Mexico arrests Santa Rosa de Lima cartel chief ‘El Marro’

Guanajuato state Gov. Diego Sinhué Rodríguez Vallejo said the operation that led to Yépez Ortiz’s detention Sunday morning was conducted by both state and federal law enforcement, and that a kidnapped business executive also had been freed. Authorities released a photo of Yépez Ortiz wearing a Puma windbreaker and jeans, flanked by soldiers and police. Mexico’s minister of security and public safety, Alfonso Durazo, said Yèpez Ortiz would be charged with oil theft and organized crime.

Under Mexican President Andrés Manuel López Obrador, the government has struggled to articulate a coherent security strategy, even as the homicide rate has soared. López Obrador took office in 2018 after campaigning on a strategy he called abrazos, no balazos — hugs, not bullets.” He said he would discourage young people from pursuing criminal activity by investing in education, social programs and job development — suggesting that he would not wage war on the country’s cartel leaders. 

Last year, the Mexican army staged an operation in the city of Culiacán aimed at arresting Ovidio Guzmán, the son of former Sinaloa cartel leader Joaquín “El Chapo” Guzmán, who is imprisoned in the United States. But soon after soldiers detained the younger Guzmán, cartel gunmen filled the streets of the city, and he was released to avoid more violence.

This year, a video circulated of López Obrador greeting the mother of El Chapo during a visit to Sinaloa. The president called her “an elderly woman that deserves my respect, regardless of who her son is.”

In detaining Yépez Ortiz, the Mexican government has proved its willingness to pursue at least one cartel leader — but it has chosen perhaps the country’s most vulnerable kingpin, whose power was far more localized than other criminal leaders.

That power also appeared to be waning. In June, after the arrest of his mother and sister, Yépez Ortiz released an emotional video in which he teared up while thanking his supporters and threatening his rivals.

Days later, members of the Santa Rosa de Lima Cartel were accused in an attack on a drug rehabilitation center in the city that killed 28 people. That attack, and dozens of others, are believed to have been part of the bloody turf war between Yépez Ortiz and the rapidly growing Jalisco New Generation cartel.

For the Jalisco cartel’s leader, Nemesio “El Mencho” Oseguera Cervantes, Guanajuato is an important part of the drug trafficking route to the U.S. border. Some analysts believe Oseguera Cervantes attempted to reach a detente with Yépez Ortiz in 2017, and Yépez Ortiz’s reported rejection of the overture prompted the conflict.
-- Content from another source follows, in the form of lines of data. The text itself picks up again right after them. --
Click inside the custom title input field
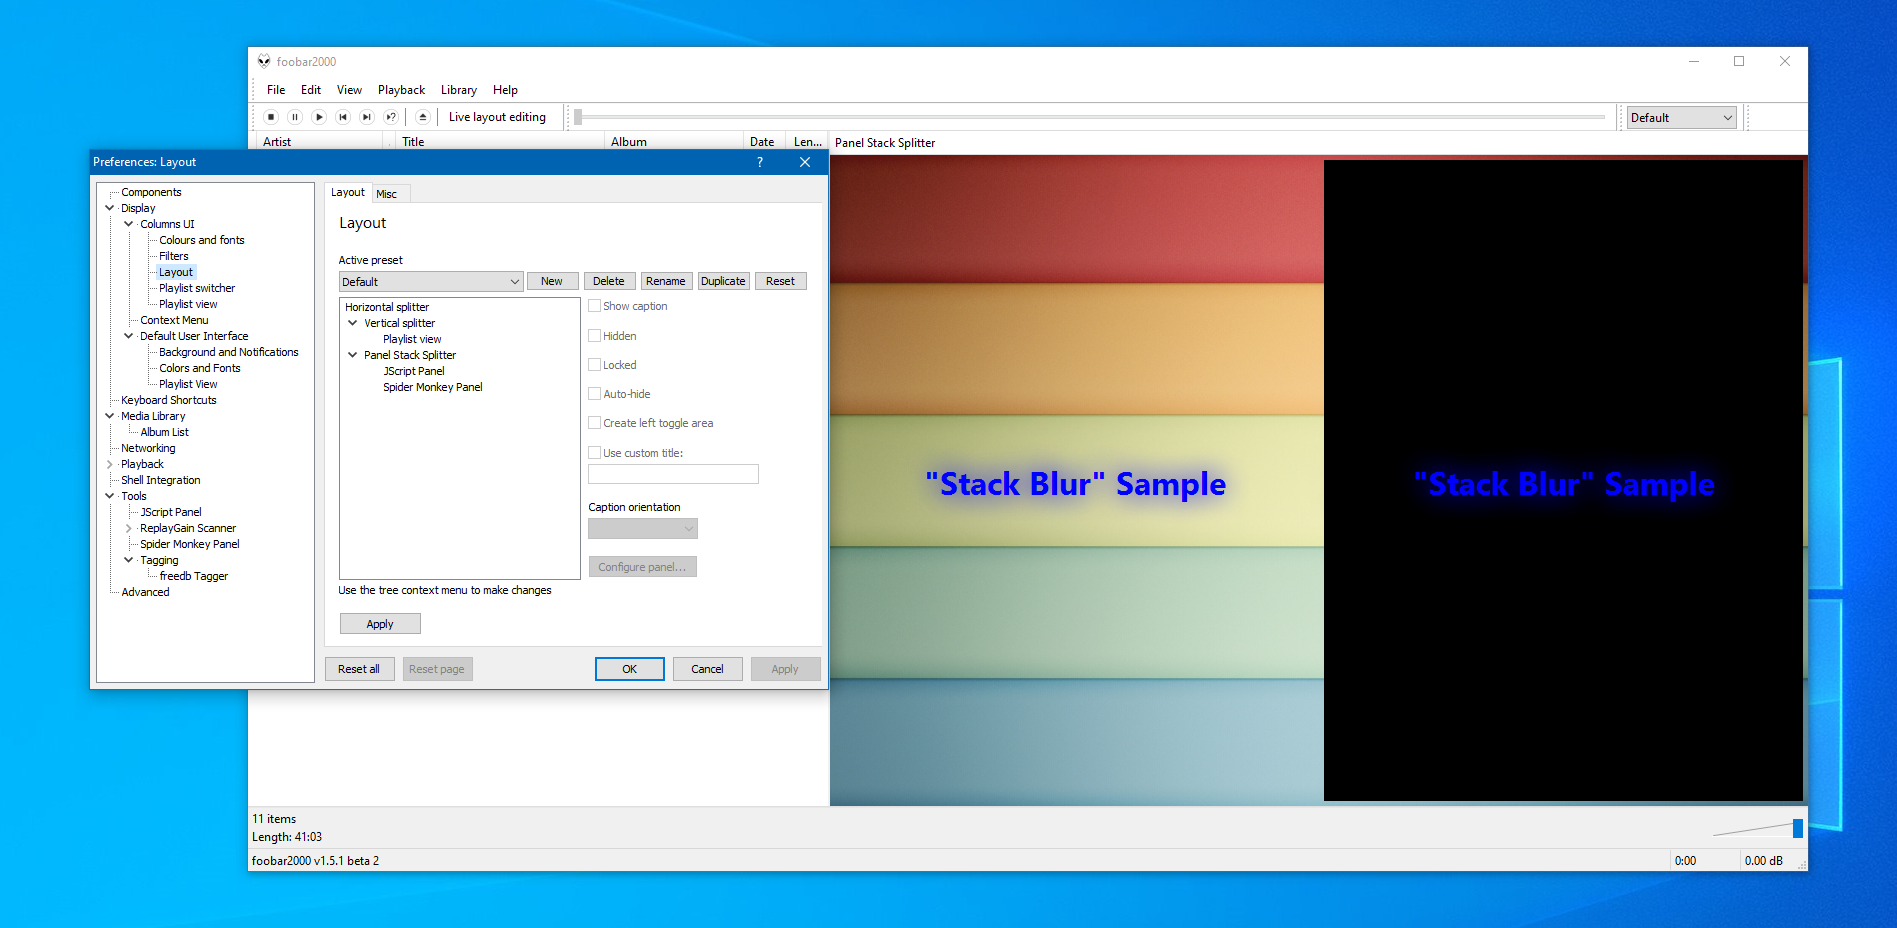This screenshot has width=1897, height=928. [673, 473]
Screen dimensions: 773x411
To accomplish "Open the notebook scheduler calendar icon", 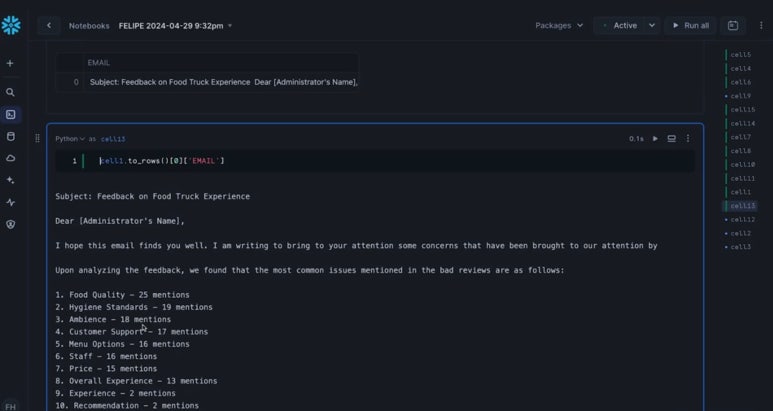I will click(x=733, y=25).
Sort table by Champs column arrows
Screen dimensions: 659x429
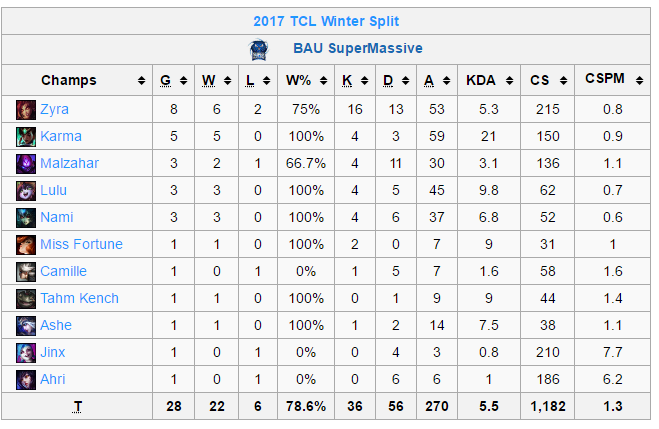142,81
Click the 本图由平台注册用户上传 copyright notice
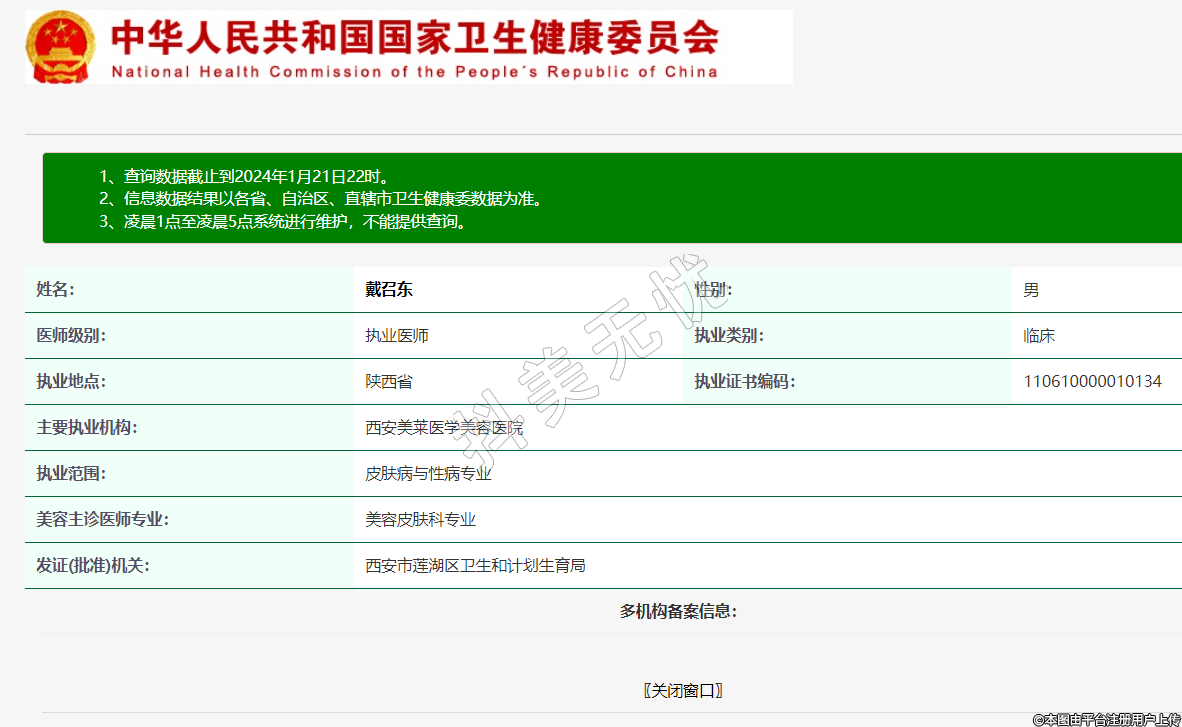Viewport: 1182px width, 727px height. 1106,719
As the organizations fight for control of Guanajuato, home to the tourist and expatriate enclave of San Miguel de Allende and international automotive factories, the state has been transformed by violence. In the first half of 2020, the state suffered 2,293 killings. It now accounts for between 15 and 18 percent of the country’s homicides, López Obrador told reporters in June.

The detention of Yépez Ortiz could clear the way for the Jalisco cartel’s takeover of Guanajuato. Mexican officials have acknowledged that when a single cartel controls trafficking routes, violence typically decreases. But the Jalisco cartel, which allegedly hired gunmen to try to assassinate Mexico City’s police chief in June, is seen as a growing threat.

In recent years, oil theft has become a major focus of organized crime, costing billions in lost government revenue. In 2018 alone, about $3.25 billion in oil was stolen, according to Pemex, the state oil company, up 5,000 percent from a decade earlier.

The Santa Rosa de Lima cartel and Yepez Ortiz were behind that surge. The large number of refineries and web of pipelines in Guanajuato made oil a natural target for the group. When the government appeared to begin cracking down on oil theft, the cartel launched a campaign of widespread extortion across the state. The 500,000-person city of Celaya briefly ran out of tortillas in 2019 because so many tortillerias had been shut down under the pressure of extortion and violence.

The United States congratulated Mexico on Yépez Ortiz’s arrest.

“Excellent news to start this Sunday: the capture of the criminal El Marro in Guanajuato,” U.S. Ambassador Christopher Landau tweeted in Spanish. “Criminals think they are so dynamic and smart, but in the end the good guys will always win.”